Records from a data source
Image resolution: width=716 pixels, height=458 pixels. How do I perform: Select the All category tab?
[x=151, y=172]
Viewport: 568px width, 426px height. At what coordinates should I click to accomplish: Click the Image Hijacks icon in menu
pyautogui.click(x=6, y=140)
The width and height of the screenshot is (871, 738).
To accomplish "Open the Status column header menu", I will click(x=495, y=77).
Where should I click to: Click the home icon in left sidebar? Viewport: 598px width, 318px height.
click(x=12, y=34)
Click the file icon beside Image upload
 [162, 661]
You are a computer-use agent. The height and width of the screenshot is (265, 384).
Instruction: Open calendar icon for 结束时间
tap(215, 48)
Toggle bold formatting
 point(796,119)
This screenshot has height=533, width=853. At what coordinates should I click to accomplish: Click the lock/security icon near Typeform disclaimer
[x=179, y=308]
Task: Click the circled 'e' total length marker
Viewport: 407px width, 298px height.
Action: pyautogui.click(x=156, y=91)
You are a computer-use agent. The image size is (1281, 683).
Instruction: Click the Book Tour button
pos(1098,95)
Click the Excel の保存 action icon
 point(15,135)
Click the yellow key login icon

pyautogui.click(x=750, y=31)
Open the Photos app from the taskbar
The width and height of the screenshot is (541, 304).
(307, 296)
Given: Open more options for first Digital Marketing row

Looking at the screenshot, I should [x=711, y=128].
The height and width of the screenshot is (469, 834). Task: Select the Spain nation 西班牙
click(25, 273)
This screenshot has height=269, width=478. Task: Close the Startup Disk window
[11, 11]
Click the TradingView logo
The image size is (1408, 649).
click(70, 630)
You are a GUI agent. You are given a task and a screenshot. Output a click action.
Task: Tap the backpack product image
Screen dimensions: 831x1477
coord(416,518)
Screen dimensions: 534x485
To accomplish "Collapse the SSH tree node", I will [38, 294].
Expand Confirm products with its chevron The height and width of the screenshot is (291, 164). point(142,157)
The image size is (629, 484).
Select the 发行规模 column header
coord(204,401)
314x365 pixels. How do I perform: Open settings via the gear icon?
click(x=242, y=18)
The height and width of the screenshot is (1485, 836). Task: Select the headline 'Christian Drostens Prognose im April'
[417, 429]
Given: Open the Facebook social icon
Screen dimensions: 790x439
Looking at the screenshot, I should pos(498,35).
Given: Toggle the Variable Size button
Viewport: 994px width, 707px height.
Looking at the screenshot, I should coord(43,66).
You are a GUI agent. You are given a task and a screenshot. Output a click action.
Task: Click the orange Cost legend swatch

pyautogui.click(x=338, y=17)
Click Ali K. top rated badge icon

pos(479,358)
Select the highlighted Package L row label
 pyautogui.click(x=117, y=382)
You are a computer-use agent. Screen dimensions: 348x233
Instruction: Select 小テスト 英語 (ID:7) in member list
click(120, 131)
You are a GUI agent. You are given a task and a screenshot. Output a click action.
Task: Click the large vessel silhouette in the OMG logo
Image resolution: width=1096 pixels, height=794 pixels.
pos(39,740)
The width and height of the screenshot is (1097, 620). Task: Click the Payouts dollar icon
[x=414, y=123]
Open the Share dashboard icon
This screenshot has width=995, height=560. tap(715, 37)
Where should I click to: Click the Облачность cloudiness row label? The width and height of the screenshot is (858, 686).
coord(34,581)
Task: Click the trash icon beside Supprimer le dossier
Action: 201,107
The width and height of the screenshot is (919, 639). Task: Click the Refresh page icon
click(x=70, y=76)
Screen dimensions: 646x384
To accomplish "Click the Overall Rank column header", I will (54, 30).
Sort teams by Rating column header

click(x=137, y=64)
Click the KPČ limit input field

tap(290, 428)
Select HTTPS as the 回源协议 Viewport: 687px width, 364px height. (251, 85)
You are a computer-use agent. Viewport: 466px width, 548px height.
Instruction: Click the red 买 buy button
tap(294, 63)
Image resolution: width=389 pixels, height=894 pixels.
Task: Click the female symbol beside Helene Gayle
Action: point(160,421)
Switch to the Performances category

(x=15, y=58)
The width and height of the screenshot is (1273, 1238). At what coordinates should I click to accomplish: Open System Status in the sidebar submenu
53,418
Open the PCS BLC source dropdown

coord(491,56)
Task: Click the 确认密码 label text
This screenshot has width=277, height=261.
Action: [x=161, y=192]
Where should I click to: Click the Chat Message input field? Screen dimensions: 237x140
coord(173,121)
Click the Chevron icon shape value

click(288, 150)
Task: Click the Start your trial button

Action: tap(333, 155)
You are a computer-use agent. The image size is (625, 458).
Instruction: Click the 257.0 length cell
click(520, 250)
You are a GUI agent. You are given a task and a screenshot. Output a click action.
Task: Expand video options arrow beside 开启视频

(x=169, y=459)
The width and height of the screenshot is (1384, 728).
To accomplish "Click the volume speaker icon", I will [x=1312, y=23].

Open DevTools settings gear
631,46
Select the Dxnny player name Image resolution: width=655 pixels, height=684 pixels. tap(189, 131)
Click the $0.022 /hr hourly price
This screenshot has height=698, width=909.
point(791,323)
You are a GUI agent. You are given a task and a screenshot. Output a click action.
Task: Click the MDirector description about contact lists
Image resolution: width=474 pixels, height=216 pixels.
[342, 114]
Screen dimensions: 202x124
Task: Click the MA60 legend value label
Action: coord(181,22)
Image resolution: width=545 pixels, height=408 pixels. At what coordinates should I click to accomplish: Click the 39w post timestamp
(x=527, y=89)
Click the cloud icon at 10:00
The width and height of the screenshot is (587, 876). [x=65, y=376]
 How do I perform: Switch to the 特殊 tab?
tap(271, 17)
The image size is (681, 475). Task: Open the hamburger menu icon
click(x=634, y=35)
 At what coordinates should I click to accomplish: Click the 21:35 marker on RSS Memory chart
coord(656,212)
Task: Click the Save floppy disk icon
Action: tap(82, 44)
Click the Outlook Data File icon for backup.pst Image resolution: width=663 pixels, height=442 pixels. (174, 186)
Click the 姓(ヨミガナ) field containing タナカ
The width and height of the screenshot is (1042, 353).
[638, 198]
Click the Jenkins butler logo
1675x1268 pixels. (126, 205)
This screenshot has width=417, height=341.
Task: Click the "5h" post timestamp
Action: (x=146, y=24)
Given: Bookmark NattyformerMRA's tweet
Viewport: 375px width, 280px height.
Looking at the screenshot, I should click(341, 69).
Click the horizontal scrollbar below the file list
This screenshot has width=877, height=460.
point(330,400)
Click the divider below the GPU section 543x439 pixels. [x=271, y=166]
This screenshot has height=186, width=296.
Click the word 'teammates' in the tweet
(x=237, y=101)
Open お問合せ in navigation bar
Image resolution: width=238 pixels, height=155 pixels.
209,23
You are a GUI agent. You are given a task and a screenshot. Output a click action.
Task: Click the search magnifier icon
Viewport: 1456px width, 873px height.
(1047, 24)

#### THE TASK:
Each entry shown above is to be duplicated exactly.

#### REPLY TO THE TASK:
Image resolution: width=716 pixels, height=458 pixels. How do I perform: Select the All category tab?
[x=151, y=172]
Viewport: 568px width, 426px height. At what coordinates should I click to accomplish: Click the Image Hijacks icon in menu
pyautogui.click(x=6, y=140)
The width and height of the screenshot is (871, 738).
To accomplish "Open the Status column header menu", I will click(x=495, y=77).
Where should I click to: Click the home icon in left sidebar? Viewport: 598px width, 318px height.
click(x=12, y=34)
Click the file icon beside Image upload
 [162, 661]
You are a computer-use agent. The height and width of the screenshot is (265, 384).
Instruction: Open calendar icon for 结束时间
tap(215, 48)
Toggle bold formatting
 point(796,119)
This screenshot has height=533, width=853. At what coordinates should I click to accomplish: Click the lock/security icon near Typeform disclaimer
[x=179, y=308]
Task: Click the circled 'e' total length marker
Viewport: 407px width, 298px height.
Action: pyautogui.click(x=156, y=91)
You are a computer-use agent. The image size is (1281, 683).
Instruction: Click the Book Tour button
pos(1098,95)
Click the Excel の保存 action icon
 point(15,135)
Click the yellow key login icon

pyautogui.click(x=750, y=31)
Open the Photos app from the taskbar
The width and height of the screenshot is (541, 304).
(307, 296)
Given: Open more options for first Digital Marketing row

Looking at the screenshot, I should [x=711, y=128].
The height and width of the screenshot is (469, 834). Task: Select the Spain nation 西班牙
click(25, 273)
This screenshot has height=269, width=478. Task: Close the Startup Disk window
[11, 11]
Click the TradingView logo
The image size is (1408, 649).
click(70, 630)
You are a GUI agent. You are given a task and a screenshot. Output a click action.
Task: Tap the backpack product image
Screen dimensions: 831x1477
coord(416,518)
Screen dimensions: 534x485
To accomplish "Collapse the SSH tree node", I will [38, 294].
Expand Confirm products with its chevron The height and width of the screenshot is (291, 164). point(142,157)
The image size is (629, 484).
Select the 发行规模 column header
coord(204,401)
314x365 pixels. How do I perform: Open settings via the gear icon?
click(x=242, y=18)
The height and width of the screenshot is (1485, 836). Task: Select the headline 'Christian Drostens Prognose im April'
[417, 429]
Given: Open the Facebook social icon
Screen dimensions: 790x439
Looking at the screenshot, I should pos(498,35).
Given: Toggle the Variable Size button
Viewport: 994px width, 707px height.
Looking at the screenshot, I should coord(43,66).
You are a GUI agent. You are given a task and a screenshot. Output a click action.
Task: Click the orange Cost legend swatch

pyautogui.click(x=338, y=17)
Click Ali K. top rated badge icon

pos(479,358)
Select the highlighted Package L row label
 pyautogui.click(x=117, y=382)
You are a computer-use agent. Screen dimensions: 348x233
Instruction: Select 小テスト 英語 (ID:7) in member list
click(120, 131)
You are a GUI agent. You are given a task and a screenshot. Output a click action.
Task: Click the large vessel silhouette in the OMG logo
Image resolution: width=1096 pixels, height=794 pixels.
pos(39,740)
The width and height of the screenshot is (1097, 620). Task: Click the Payouts dollar icon
[x=414, y=123]
Open the Share dashboard icon
This screenshot has width=995, height=560. tap(715, 37)
Where should I click to: Click the Облачность cloudiness row label? The width and height of the screenshot is (858, 686).
coord(34,581)
Task: Click the trash icon beside Supprimer le dossier
Action: 201,107
The width and height of the screenshot is (919, 639). Task: Click the Refresh page icon
click(x=70, y=76)
Screen dimensions: 646x384
To accomplish "Click the Overall Rank column header", I will (54, 30).
Sort teams by Rating column header

click(x=137, y=64)
Click the KPČ limit input field

tap(290, 428)
Select HTTPS as the 回源协议 Viewport: 687px width, 364px height. (251, 85)
You are a computer-use agent. Viewport: 466px width, 548px height.
Instruction: Click the red 买 buy button
tap(294, 63)
Image resolution: width=389 pixels, height=894 pixels.
Task: Click the female symbol beside Helene Gayle
Action: point(160,421)
Switch to the Performances category

(x=15, y=58)
The width and height of the screenshot is (1273, 1238). At what coordinates should I click to accomplish: Open System Status in the sidebar submenu
53,418
Open the PCS BLC source dropdown

coord(491,56)
Task: Click the 确认密码 label text
This screenshot has width=277, height=261.
Action: [x=161, y=192]
Where should I click to: Click the Chat Message input field? Screen dimensions: 237x140
coord(173,121)
Click the Chevron icon shape value

click(288, 150)
Task: Click the Start your trial button

Action: tap(333, 155)
You are a computer-use agent. The image size is (625, 458).
Instruction: Click the 257.0 length cell
click(520, 250)
You are a GUI agent. You are given a task and a screenshot. Output a click action.
Task: Expand video options arrow beside 开启视频

(x=169, y=459)
The width and height of the screenshot is (1384, 728).
To accomplish "Click the volume speaker icon", I will [x=1312, y=23].

Open DevTools settings gear
631,46
Select the Dxnny player name Image resolution: width=655 pixels, height=684 pixels. tap(189, 131)
Click the $0.022 /hr hourly price
This screenshot has height=698, width=909.
point(791,323)
You are a GUI agent. You are given a task and a screenshot. Output a click action.
Task: Click the MDirector description about contact lists
Image resolution: width=474 pixels, height=216 pixels.
[342, 114]
Screen dimensions: 202x124
Task: Click the MA60 legend value label
Action: coord(181,22)
Image resolution: width=545 pixels, height=408 pixels. At what coordinates should I click to accomplish: Click the 39w post timestamp
(x=527, y=89)
Click the cloud icon at 10:00
The width and height of the screenshot is (587, 876). [x=65, y=376]
 How do I perform: Switch to the 特殊 tab?
tap(271, 17)
The image size is (681, 475). Task: Open the hamburger menu icon
click(x=634, y=35)
 At what coordinates should I click to accomplish: Click the 21:35 marker on RSS Memory chart
coord(656,212)
Task: Click the Save floppy disk icon
Action: tap(82, 44)
Click the Outlook Data File icon for backup.pst Image resolution: width=663 pixels, height=442 pixels. (174, 186)
Click the 姓(ヨミガナ) field containing タナカ
The width and height of the screenshot is (1042, 353).
[638, 198]
Click the Jenkins butler logo
1675x1268 pixels. (126, 205)
This screenshot has width=417, height=341.
Task: Click the "5h" post timestamp
Action: (x=146, y=24)
Given: Bookmark NattyformerMRA's tweet
Viewport: 375px width, 280px height.
Looking at the screenshot, I should click(341, 69).
Click the horizontal scrollbar below the file list
This screenshot has width=877, height=460.
point(330,400)
Click the divider below the GPU section 543x439 pixels. [x=271, y=166]
This screenshot has height=186, width=296.
Click the word 'teammates' in the tweet
(x=237, y=101)
Open お問合せ in navigation bar
Image resolution: width=238 pixels, height=155 pixels.
209,23
You are a GUI agent. You are given a task and a screenshot. Output a click action.
Task: Click the search magnifier icon
Viewport: 1456px width, 873px height.
(1047, 24)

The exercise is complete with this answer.